第58話 少女はキュン死させられそうになる。

 腕を引っ張って、部屋着姿……というよりかはどちらかというと寝間着姿の優一さんを椅子にかけさせる。

 目の前に置かれた香ばしくトーストされた食パンの香りが鼻孔をくすぐらせる。

 さっきまで眠そうだった優一さんの顔に生気が宿る。


「わぁ……。すごくいい香りだね!」

「そうでしょ? 実は、パンも昨日の間に焼いてみたのでした!」

「ええっ!? これ自作? でも、食パンって結構大変じゃなかったの?」

「まあ、大変といえば大変ですけれど、実際焼くのはホームベーカリーがしてくれることですから……」


 私はそんな立派なことはしていないと頬をポリポリと掻く。

 しかし、優一さんのテンションは先ほどのベッドの時のとそれとはまったく異なり、少し興奮気味でもあった。

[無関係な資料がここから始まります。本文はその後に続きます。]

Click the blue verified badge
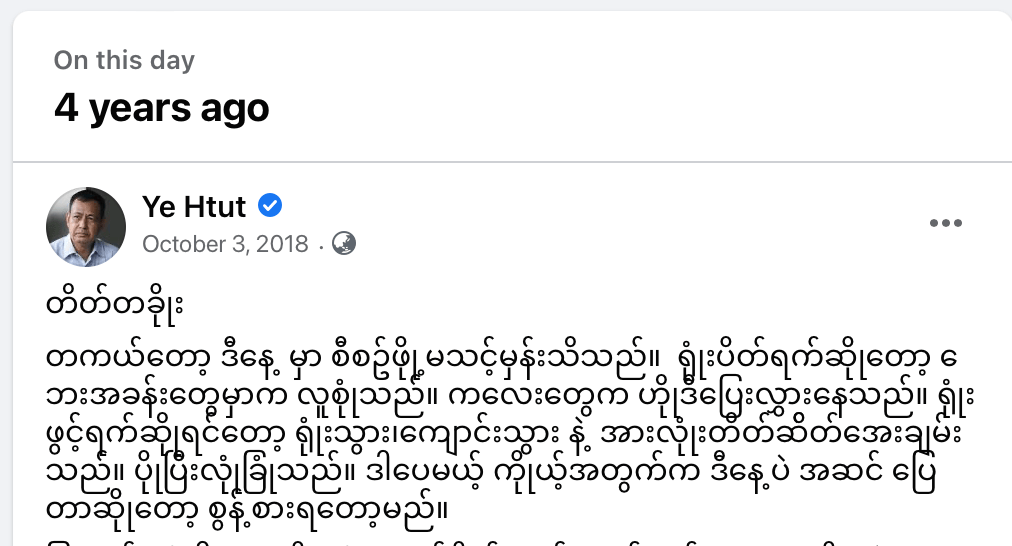 [x=270, y=206]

「すごい! 家で作った食パンが食べられるなんて! でも、ホームベーカリーはどうしたの?」

「ホームベーカリーは、お母様から先日送られてきたんです」

「へぇ、お母さん、優しいね」

「まあ、両親とも過保護なんですけどね……」


 私は少し照れくさくなってしまう。

 先日、お父様がどれだけ面倒くさいかを優一さんは分かってくれたはずだ。

 お母様は基本的には私のやりたいこと最優先でさせてくれるので、こうやって高校も行けるようになったし、優一さんとの同棲に関しても、あっさりと認めてくれたりもした。もちろん、渋るお父様への説得もお母様がしてくれたくらいだ。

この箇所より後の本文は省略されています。